TASK DIRECTIONS ::
Give back each line below verbatim.

DATASET ::
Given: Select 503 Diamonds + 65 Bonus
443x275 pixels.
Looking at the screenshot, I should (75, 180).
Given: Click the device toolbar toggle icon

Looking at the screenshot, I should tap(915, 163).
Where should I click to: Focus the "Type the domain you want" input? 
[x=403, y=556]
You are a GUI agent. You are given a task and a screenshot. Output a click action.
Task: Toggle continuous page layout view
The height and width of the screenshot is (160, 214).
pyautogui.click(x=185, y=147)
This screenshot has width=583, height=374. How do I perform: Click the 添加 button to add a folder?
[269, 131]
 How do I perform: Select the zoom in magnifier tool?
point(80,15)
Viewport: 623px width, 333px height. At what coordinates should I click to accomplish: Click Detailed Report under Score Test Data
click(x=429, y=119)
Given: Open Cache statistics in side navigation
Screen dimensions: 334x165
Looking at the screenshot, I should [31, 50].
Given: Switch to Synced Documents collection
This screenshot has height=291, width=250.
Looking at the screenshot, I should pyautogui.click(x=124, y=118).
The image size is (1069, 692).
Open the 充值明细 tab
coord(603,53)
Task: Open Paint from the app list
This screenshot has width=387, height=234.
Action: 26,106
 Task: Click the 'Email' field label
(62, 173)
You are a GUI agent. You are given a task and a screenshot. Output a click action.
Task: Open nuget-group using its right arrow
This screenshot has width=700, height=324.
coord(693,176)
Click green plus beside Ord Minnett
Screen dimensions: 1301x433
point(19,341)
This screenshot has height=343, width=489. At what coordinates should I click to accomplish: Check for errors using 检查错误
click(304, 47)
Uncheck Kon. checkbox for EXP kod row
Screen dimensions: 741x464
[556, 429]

ANSWER BOX ::
Given: Select 503 Diamonds + 65 Bonus
443x275 pixels.
Looking at the screenshot, I should (75, 180).
Given: Click the device toolbar toggle icon

Looking at the screenshot, I should tap(915, 163).
Where should I click to: Focus the "Type the domain you want" input? 
[x=403, y=556]
You are a GUI agent. You are given a task and a screenshot. Output a click action.
Task: Toggle continuous page layout view
The height and width of the screenshot is (160, 214).
pyautogui.click(x=185, y=147)
This screenshot has width=583, height=374. How do I perform: Click the 添加 button to add a folder?
[269, 131]
 How do I perform: Select the zoom in magnifier tool?
point(80,15)
Viewport: 623px width, 333px height. At what coordinates should I click to accomplish: Click Detailed Report under Score Test Data
click(x=429, y=119)
Given: Open Cache statistics in side navigation
Screen dimensions: 334x165
Looking at the screenshot, I should [31, 50].
Given: Switch to Synced Documents collection
This screenshot has height=291, width=250.
Looking at the screenshot, I should pyautogui.click(x=124, y=118).
The image size is (1069, 692).
Open the 充值明细 tab
coord(603,53)
Task: Open Paint from the app list
This screenshot has width=387, height=234.
Action: 26,106
 Task: Click the 'Email' field label
(62, 173)
You are a GUI agent. You are given a task and a screenshot. Output a click action.
Task: Open nuget-group using its right arrow
This screenshot has width=700, height=324.
coord(693,176)
Click green plus beside Ord Minnett
Screen dimensions: 1301x433
point(19,341)
This screenshot has height=343, width=489. At what coordinates should I click to accomplish: Check for errors using 检查错误
click(304, 47)
Uncheck Kon. checkbox for EXP kod row
Screen dimensions: 741x464
[556, 429]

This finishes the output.